I have a question about a query I'm writing to solve a problem from LeetCode. Here's the problem:
Ads
+---------------+---------+
| Column Name | Type |
+---------------+---------+
| ad_id | int |
| user_id | int |
| action | enum |
+---------------+---------+
(ad_id, user_id) is the primary key for this table.
Each row of this table contains the ID of an Ad, the ID of a user and the action taken by this user regarding this Ad. The action column is an ENUM type of ('Clicked', 'Viewed', 'Ignored').
A company is running Ads and wants to calculate the performance of each Ad.
Performance of the Ad is measured using Click-Through Rate (CTR) where:
CTR = { 0 if no ad clicks, Ad clicks / (Ad clicks + Ad views) otherwise
Write an SQL query to find the ctr of each Ad.
Round ctr to 2 decimal points. Order the result table by ctr in descending order and by ad_id in ascending order in case of a tie.
The query result format is in the following example:
Ads table:
+-------+---------+---------+
| ad_id | user_id | action |
+-------+---------+---------+
| 1 | 1 | Clicked |
| 2 | 2 | Clicked |
| 3 | 3 | Viewed |
| 5 | 5 | Ignored |
| 1 | 7 | Ignored |
| 2 | 7 | Viewed |
| 3 | 5 | Clicked |
| 1 | 4 | Viewed |
| 2 | 11 | Viewed |
| 1 | 2 | Clicked |
+-------+---------+---------+
Here's a fiddle with the sample data and my attempted solution.
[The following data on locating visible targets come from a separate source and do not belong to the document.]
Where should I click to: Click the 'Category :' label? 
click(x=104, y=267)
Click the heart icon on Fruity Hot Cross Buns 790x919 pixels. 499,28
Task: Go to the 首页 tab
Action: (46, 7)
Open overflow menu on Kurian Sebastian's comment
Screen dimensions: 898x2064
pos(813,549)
Attempted solution reproduced below:
SELECT DISTINCT t.ad_id, ROUND(
IF(
COUNT(c.ad_id) OVER (PARTITION BY t.ad_id) = 0,
0,
COUNT(c.ad_id) OVER (PARTITION BY t.ad_id) * 100 / ( COUNT(c.ad_id) OVER (PARTITION BY t.ad_id) + COUNT(v.ad_id) OVER (PARTITION BY t.ad_id) )
), 2) as ctr
FROM Ads as t
LEFT JOIN Ads as c ON c.ad_id=t.ad_id AND c.user_id=t.user_id AND c.action='Clicked'
LEFT JOIN Ads as v ON v.ad_id=t.ad_id AND v.user_id=t.user_id AND v.action='Viewed'
GROUP BY t.ad_id, c.ad_id, v.ad_id
ORDER BY ctr DESC, t.ad_id
Result from this query:
ad_id ctr
1 50.00
2 50.00
3 50.00
5 0.00
The correct result should show:
ad_id ctr
1, 66.67
3, 50.00
2, 33.33
5, 0.00
From looking at the sample data, my guess is that COUNT() is not in fact partitioning by t.ad_id as I'd expect. The 50% CTR results can be explained by my CTR calc counting all 'Clicked' and all 'Viewed' instances in its calculation. (On the other hand, removing the OVER statements inside the CTR calculation - JUST the calculation, not the condition - doesn't produce the results above, as my hypothesis would suggest. So I'm not sure about this.)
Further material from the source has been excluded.